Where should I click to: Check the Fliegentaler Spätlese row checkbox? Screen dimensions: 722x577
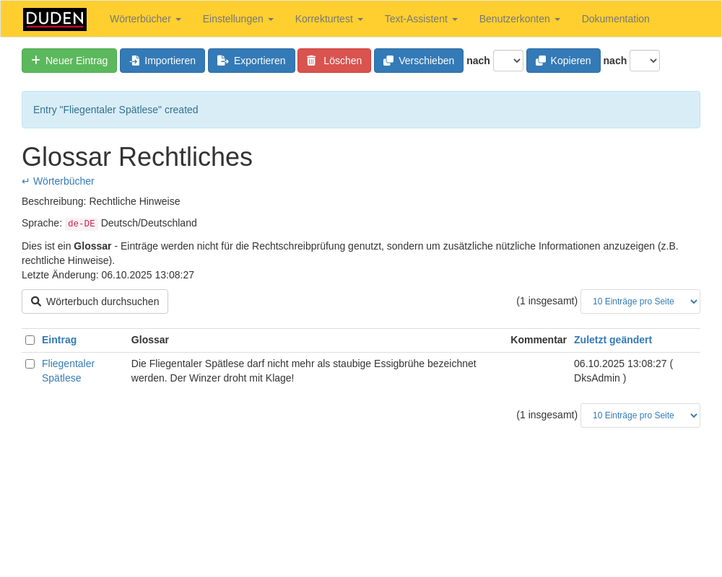click(30, 364)
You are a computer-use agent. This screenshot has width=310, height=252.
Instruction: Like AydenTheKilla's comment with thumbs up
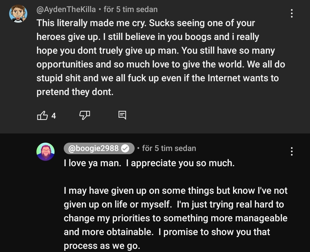[x=42, y=116]
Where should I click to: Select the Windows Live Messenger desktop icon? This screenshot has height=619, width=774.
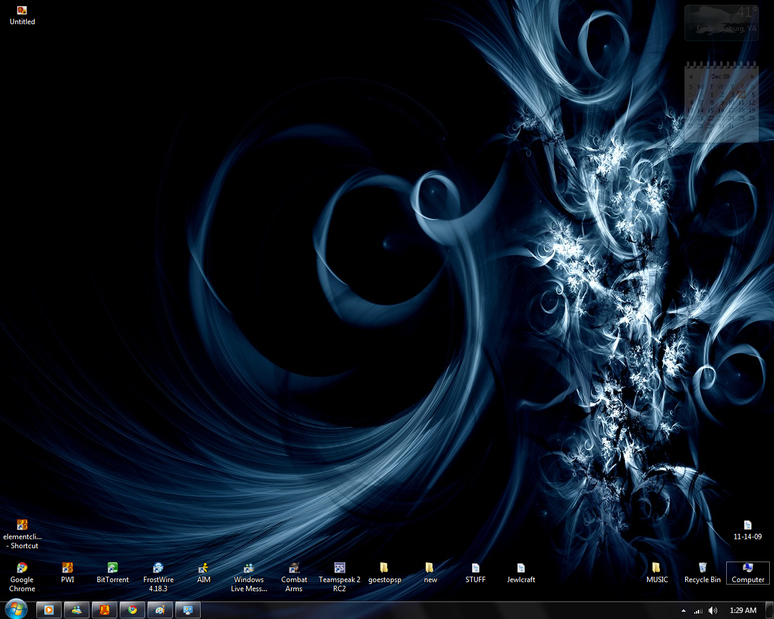(249, 576)
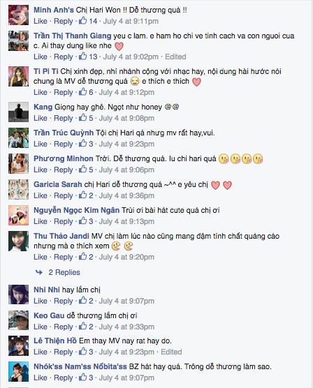This screenshot has width=313, height=388.
Task: Click Ti Pi Ti's avatar thumbnail
Action: 18,77
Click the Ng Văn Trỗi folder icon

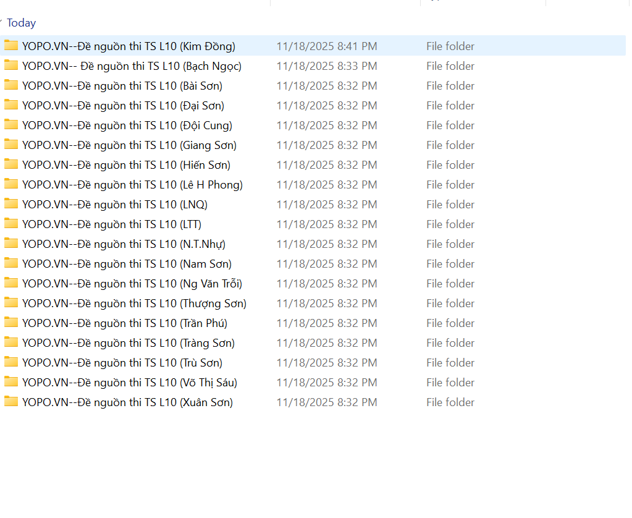(11, 283)
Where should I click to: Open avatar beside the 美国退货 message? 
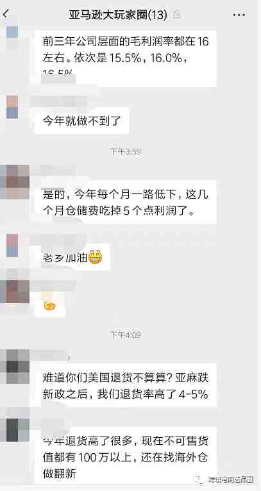pyautogui.click(x=15, y=367)
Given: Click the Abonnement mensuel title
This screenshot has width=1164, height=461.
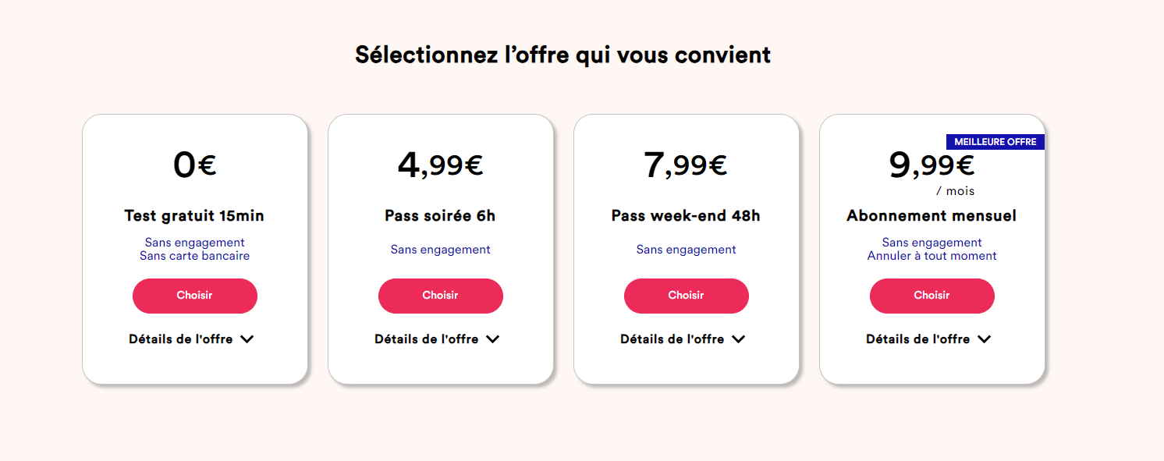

TASK TO CARRY OUT:
Reproduce all of the data exactly; the pictures do not belong in the copy.

YOUR SOLUTION:
Where should I click to: Check the Fliegentaler Spätlese row checkbox? Screen dimensions: 722x577
click(30, 364)
You are a computer-use agent. This screenshot has width=310, height=252.
Instruction: Like AydenTheKilla's comment with thumbs up
[x=42, y=116]
Where should I click to: Select the Windows Live Messenger desktop icon? This screenshot has height=619, width=774.
(249, 576)
This screenshot has width=313, height=388.
Task: Click Ti Pi Ti's avatar thumbnail
Action: 18,77
Click the Ng Văn Trỗi folder icon

(11, 283)
Where should I click to: Open avatar beside the 美国退货 message? 
pyautogui.click(x=15, y=367)
Given: Click the Abonnement mensuel title
This screenshot has width=1164, height=461.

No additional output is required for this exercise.